EXERCISE DETAILS
Express the items below as a Markdown table with the columns Row and Line, starting with the line that contains "Open the Triggered checks dropdown" and going on through the end of the items. Number each row, skip blank lines, and leave the pictures out.

SUPPLIED ENTRIES
•••
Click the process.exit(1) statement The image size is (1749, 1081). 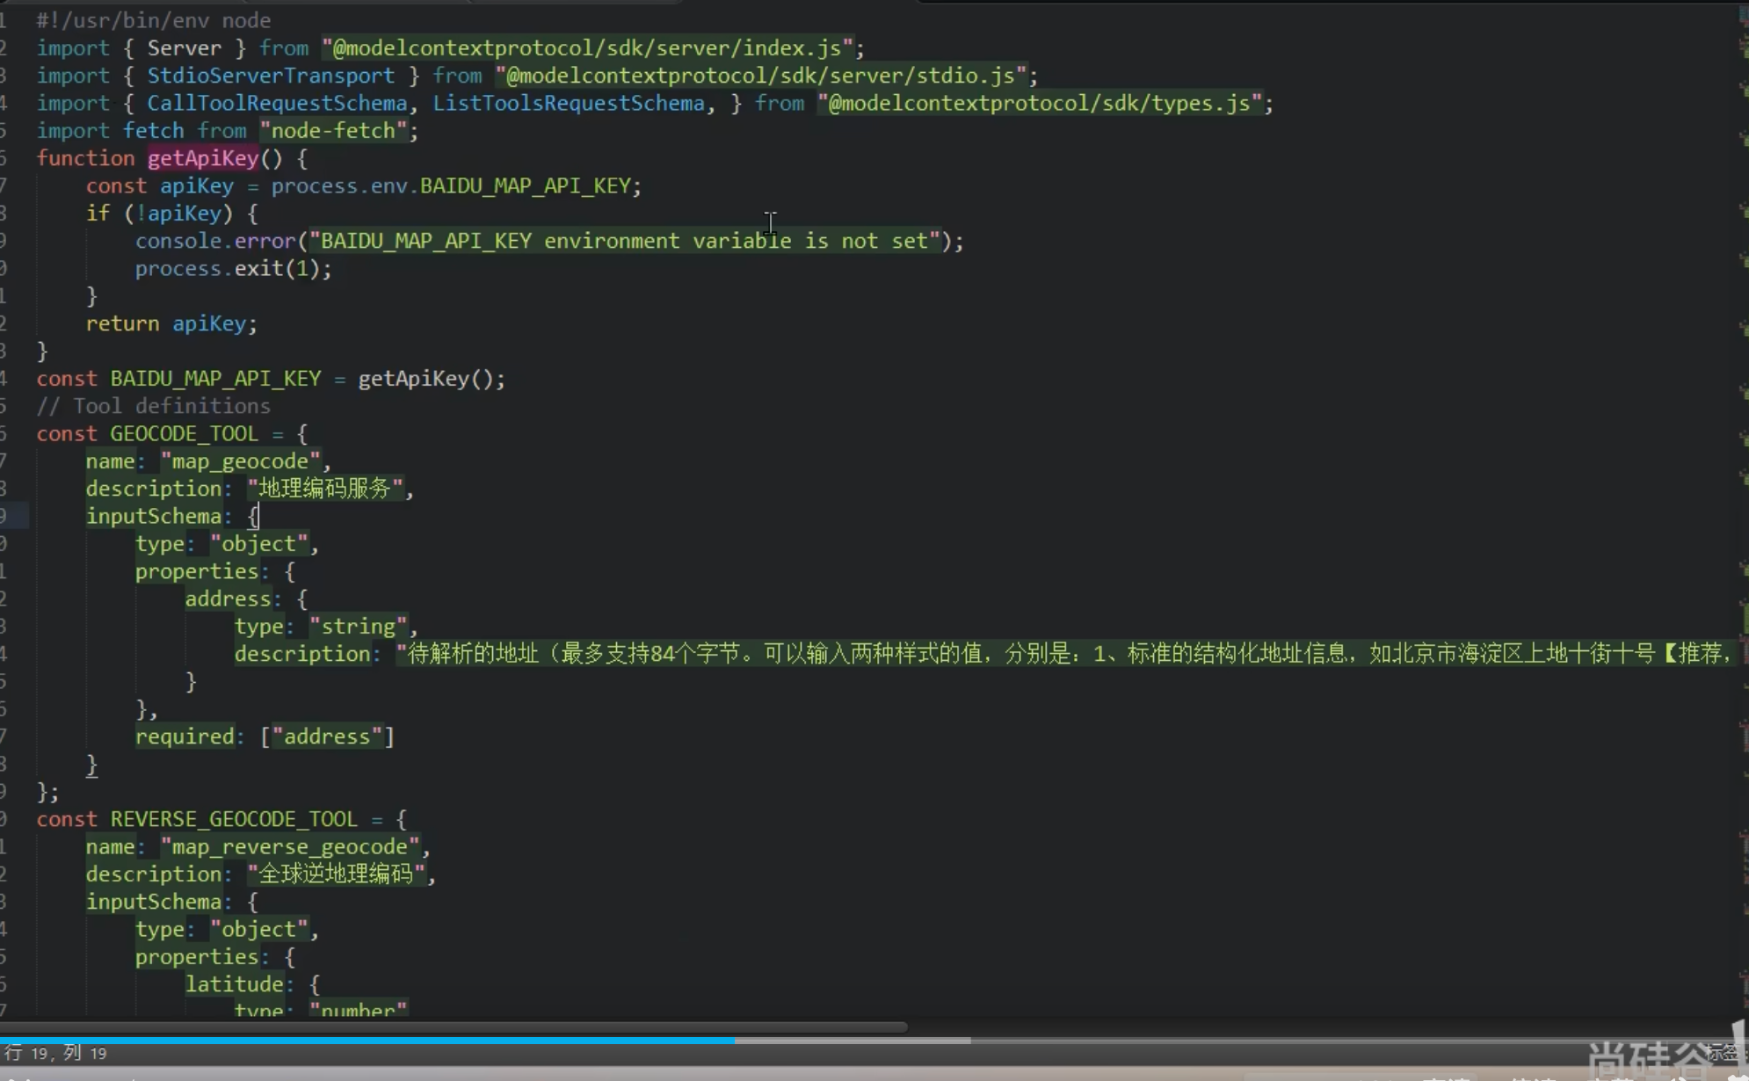[233, 269]
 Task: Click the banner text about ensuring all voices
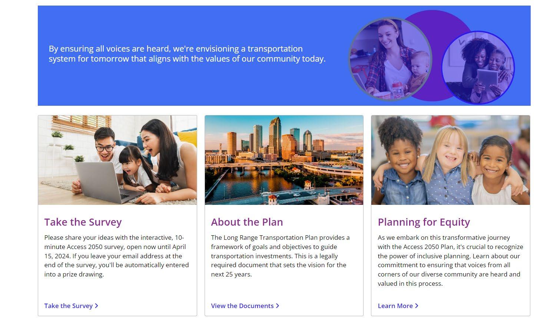[187, 54]
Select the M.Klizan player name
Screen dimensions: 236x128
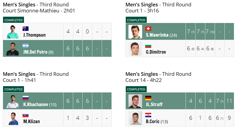(x=32, y=121)
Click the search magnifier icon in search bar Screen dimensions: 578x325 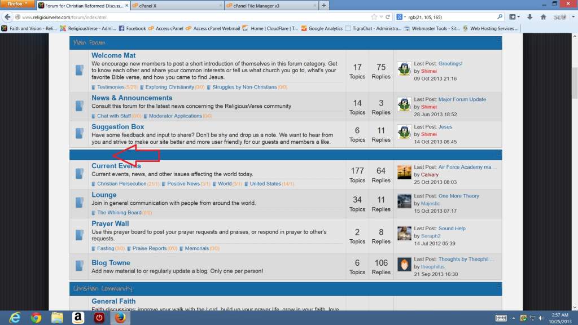click(x=500, y=17)
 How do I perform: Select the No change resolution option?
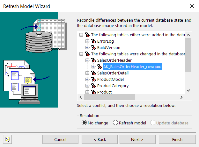pos(84,123)
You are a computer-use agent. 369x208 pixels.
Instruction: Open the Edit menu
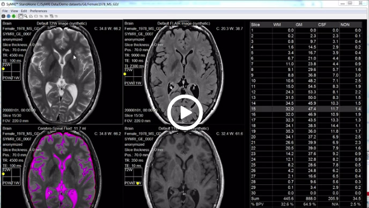[x=24, y=11]
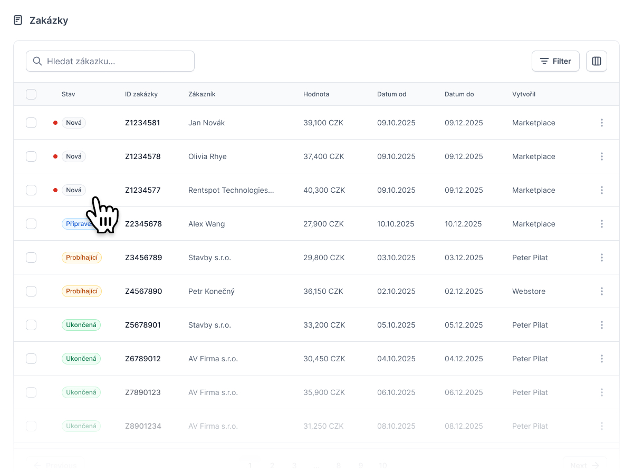Screen dimensions: 633x474
Task: Click the search magnifier icon
Action: pos(37,61)
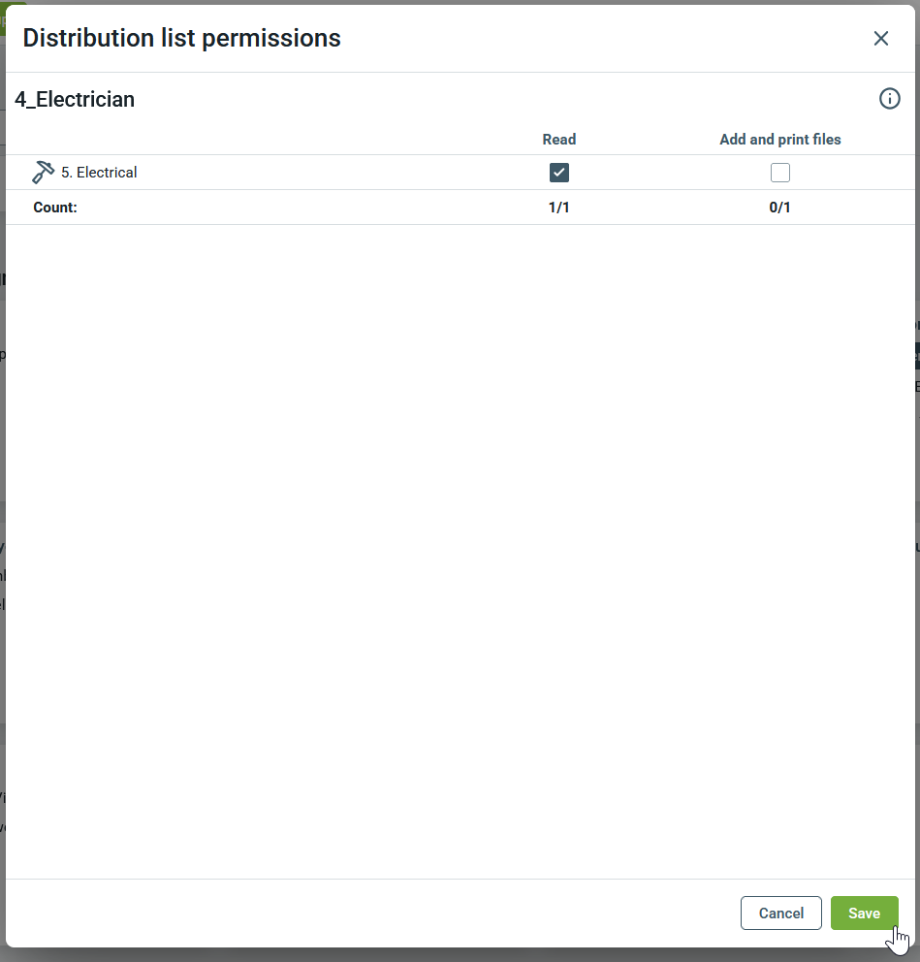Close the Distribution list permissions dialog
Screen dimensions: 920x962
point(880,39)
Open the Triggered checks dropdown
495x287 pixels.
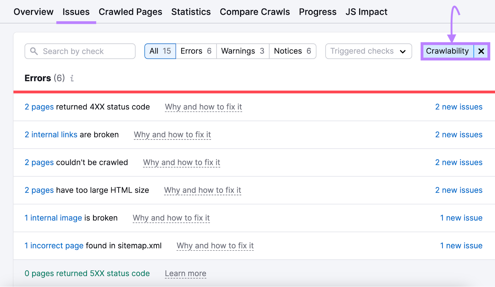tap(368, 51)
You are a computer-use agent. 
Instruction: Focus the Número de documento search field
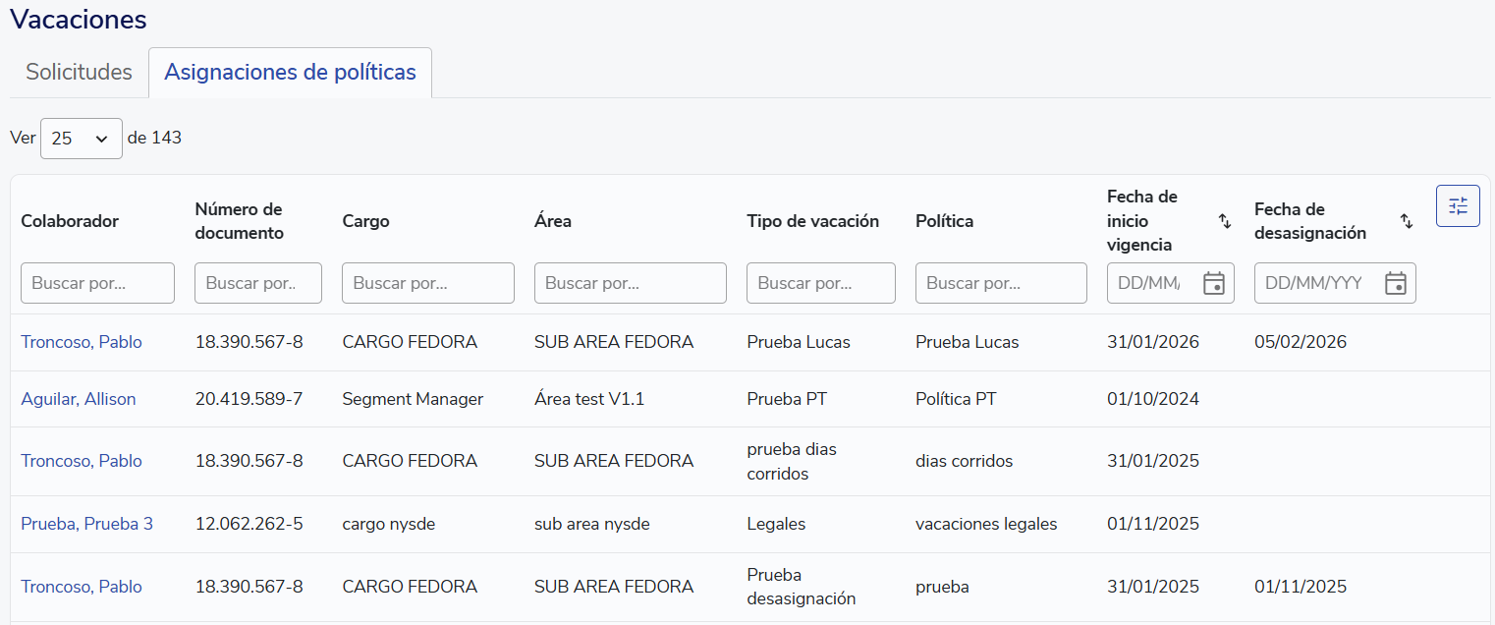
•••
ANSWER BELOW
| Row | Line |
|---|---|
| 1 | Open the Triggered checks dropdown |
| 2 | 495x287 pixels. |
| 3 | tap(368, 51) |
| 4 | You are a computer-use agent.  |
| 5 | Instruction: Focus the Número de documento search field |